Première Communion (nouvelle)

1.Il a une longue robe mauve avec un petit chapeau rond comique. Il a des mains infiniment douces et des gants blancs comme de la neige. Mais il n’a pas de visage. Pas de bouche, pas de cheveux et pas d’oreilles. Pourtant, quand je monte sur ses genoux, il me parle, de sa voix grave et rassurante. Il me voit parfaitement et il m’entend très bien. Il devrait me faire peur, mais rien ne m’effraie dans ce vide serein entre le col de sa robe et le chapeau violet.Il connaît tout sur moi, et aussi sur papa et maman. Il sait que papa trompe maman, et que le chat Gaston n’aura jamais de petits, parce que c’est un mâle.Quand il parle il me dit tout.Et, quand il a fini de parler, il ajoute toujours, tout à la fin : -"Tu n’oublieras rien."Quand je me réveille, c’est le matin clair dans ma chambre. Il me conduit toujours jusqu’au matin clair. Jamais il ne m’a laissée au milieu de la nuit pleine de loups.Pourtant, chaque fois que je me réveille, j’ai oublié tout ce qu’il a dit.

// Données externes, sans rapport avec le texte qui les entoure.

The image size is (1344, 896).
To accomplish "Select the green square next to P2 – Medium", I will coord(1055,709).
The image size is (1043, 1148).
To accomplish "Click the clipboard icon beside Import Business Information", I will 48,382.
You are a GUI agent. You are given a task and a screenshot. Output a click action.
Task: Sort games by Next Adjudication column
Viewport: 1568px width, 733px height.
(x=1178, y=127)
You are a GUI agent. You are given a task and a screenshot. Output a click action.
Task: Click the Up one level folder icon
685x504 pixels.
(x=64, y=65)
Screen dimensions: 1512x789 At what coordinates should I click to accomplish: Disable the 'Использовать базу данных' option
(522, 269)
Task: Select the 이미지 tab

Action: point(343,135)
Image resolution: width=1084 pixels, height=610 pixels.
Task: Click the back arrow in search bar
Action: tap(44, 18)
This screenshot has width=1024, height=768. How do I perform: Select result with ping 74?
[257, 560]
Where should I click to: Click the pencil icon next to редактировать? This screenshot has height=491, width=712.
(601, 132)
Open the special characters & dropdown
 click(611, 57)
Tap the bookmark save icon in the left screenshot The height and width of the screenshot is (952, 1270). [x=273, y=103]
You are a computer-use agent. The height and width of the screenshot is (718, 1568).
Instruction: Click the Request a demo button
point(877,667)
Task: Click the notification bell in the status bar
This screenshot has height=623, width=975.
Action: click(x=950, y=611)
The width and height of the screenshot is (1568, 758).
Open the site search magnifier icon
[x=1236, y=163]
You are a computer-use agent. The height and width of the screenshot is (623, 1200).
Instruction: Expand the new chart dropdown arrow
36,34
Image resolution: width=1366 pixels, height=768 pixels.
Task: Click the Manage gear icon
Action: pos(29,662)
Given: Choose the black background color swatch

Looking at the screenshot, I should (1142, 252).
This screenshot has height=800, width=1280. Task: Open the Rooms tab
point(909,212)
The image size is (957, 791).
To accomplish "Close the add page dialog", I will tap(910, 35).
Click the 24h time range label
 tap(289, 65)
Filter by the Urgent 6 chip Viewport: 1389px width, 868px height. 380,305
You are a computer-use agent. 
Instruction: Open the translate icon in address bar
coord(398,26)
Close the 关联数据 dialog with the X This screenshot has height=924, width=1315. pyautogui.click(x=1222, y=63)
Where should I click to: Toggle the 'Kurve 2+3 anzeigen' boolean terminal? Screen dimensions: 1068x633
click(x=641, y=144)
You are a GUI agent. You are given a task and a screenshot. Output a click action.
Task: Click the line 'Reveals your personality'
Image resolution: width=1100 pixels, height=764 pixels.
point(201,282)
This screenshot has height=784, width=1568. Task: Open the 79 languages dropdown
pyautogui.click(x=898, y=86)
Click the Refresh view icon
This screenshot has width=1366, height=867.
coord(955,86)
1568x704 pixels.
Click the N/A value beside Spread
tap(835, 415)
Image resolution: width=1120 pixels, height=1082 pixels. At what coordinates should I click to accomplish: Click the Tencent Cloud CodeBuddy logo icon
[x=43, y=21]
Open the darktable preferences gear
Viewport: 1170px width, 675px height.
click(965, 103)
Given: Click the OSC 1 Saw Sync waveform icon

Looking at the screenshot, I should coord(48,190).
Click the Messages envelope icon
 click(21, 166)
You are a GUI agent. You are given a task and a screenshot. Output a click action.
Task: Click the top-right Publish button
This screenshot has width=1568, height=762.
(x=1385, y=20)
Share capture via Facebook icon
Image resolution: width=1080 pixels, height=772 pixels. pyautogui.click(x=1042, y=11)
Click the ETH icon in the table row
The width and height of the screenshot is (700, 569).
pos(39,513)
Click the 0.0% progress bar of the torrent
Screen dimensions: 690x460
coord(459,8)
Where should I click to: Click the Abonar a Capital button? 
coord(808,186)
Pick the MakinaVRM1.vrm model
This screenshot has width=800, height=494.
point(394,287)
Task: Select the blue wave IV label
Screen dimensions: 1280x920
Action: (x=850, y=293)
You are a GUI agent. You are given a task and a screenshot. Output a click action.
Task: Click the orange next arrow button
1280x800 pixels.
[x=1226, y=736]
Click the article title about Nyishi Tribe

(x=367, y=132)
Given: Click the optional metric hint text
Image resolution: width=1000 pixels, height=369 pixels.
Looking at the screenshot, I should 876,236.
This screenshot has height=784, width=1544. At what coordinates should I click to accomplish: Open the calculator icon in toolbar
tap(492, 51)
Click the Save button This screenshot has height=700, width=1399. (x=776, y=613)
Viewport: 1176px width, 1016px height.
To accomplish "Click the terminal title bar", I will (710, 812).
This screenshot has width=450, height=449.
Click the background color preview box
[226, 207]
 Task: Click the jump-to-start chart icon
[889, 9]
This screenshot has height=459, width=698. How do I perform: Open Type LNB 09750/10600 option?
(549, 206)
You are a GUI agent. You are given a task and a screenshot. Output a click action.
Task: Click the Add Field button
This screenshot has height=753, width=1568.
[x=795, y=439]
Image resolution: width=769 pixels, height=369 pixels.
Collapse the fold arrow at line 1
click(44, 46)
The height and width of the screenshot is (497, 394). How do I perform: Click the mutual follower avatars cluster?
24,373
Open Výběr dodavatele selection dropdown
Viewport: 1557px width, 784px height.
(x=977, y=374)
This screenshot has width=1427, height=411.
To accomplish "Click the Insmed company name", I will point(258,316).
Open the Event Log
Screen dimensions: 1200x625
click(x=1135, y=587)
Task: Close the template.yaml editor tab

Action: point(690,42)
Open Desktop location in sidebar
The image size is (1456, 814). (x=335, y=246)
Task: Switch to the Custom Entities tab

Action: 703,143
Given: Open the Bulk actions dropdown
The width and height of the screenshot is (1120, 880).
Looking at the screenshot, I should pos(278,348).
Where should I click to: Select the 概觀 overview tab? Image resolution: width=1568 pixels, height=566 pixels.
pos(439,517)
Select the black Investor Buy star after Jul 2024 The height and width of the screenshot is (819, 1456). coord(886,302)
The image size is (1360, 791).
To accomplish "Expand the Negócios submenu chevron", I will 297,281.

Ses paroles restent nichées comme des fruits de mer dans un coin sombre de ma tête, fermées comme des coquillages entre mes deux oreilles. C’est mon cœur qui bondit tout seul dans ma poitrine encore somnolente, mon cœur qui fait le poirier, la culbute, le double saut périlleux. Et mon cœur fou de joie claironne à tue-tête et en grand secret mon bonheur inouï : j’ai rêvé de Dieu.